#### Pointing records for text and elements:
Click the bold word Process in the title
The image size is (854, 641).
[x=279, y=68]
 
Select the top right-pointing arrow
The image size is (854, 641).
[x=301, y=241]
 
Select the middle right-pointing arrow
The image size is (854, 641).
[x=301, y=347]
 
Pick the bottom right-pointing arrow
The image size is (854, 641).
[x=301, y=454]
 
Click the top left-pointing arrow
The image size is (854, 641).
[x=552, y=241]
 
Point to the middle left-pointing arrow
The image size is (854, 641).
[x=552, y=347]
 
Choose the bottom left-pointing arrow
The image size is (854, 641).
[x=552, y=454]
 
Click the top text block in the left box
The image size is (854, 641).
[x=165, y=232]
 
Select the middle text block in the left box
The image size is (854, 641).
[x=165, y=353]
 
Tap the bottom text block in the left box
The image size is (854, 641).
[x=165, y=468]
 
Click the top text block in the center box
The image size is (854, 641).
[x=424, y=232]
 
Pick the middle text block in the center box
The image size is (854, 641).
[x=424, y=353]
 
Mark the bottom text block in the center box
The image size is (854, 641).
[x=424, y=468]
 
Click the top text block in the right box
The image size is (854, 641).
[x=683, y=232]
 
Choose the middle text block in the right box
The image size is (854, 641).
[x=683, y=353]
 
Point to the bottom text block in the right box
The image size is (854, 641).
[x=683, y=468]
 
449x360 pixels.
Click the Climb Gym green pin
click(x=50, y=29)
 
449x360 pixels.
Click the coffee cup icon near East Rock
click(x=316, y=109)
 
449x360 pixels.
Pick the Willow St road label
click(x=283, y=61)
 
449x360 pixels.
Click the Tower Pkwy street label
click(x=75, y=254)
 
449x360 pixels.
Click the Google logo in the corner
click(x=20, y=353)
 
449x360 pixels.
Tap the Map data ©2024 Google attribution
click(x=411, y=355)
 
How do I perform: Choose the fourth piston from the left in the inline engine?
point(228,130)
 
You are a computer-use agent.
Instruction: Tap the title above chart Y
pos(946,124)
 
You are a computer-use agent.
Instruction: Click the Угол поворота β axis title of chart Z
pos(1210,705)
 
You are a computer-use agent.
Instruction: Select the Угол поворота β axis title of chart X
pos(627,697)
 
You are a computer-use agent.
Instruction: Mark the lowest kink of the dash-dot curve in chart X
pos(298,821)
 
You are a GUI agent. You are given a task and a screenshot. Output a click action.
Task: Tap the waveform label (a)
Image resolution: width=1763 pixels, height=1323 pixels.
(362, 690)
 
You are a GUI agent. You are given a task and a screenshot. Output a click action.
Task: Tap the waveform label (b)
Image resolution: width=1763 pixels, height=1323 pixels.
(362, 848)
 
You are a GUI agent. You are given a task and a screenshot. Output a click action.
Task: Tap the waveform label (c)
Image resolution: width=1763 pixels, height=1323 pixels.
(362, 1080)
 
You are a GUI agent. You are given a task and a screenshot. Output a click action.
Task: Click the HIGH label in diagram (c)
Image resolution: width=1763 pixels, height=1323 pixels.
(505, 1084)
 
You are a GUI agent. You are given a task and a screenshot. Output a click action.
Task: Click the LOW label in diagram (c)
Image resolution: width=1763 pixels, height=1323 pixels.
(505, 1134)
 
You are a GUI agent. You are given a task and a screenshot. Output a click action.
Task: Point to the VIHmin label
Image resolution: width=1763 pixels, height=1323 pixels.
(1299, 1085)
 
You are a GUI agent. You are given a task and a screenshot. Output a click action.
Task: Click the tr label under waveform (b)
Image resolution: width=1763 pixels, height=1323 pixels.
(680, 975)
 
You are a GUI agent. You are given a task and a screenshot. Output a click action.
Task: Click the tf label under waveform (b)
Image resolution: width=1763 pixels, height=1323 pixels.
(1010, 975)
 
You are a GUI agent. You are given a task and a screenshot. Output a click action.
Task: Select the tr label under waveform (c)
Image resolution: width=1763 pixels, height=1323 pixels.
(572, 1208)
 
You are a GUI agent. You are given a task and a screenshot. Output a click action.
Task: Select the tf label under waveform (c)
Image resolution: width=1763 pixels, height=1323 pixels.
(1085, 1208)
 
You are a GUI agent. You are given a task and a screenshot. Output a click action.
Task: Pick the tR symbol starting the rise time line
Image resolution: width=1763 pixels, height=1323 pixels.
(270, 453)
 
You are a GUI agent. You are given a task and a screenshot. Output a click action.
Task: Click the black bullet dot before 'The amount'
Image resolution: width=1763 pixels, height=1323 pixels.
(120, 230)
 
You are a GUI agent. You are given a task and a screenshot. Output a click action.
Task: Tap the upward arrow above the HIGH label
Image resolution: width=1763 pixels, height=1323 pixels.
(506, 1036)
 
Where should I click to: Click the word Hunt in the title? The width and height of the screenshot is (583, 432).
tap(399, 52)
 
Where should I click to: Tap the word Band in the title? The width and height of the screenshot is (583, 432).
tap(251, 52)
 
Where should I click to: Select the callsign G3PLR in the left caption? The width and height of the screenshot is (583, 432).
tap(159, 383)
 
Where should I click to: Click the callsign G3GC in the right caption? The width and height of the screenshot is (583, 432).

#### GOAL OF THE EXERCISE:
How many of the lines above contain the word "Mark"? Reply with the number alone.

#### EXERCISE OUTPUT:
2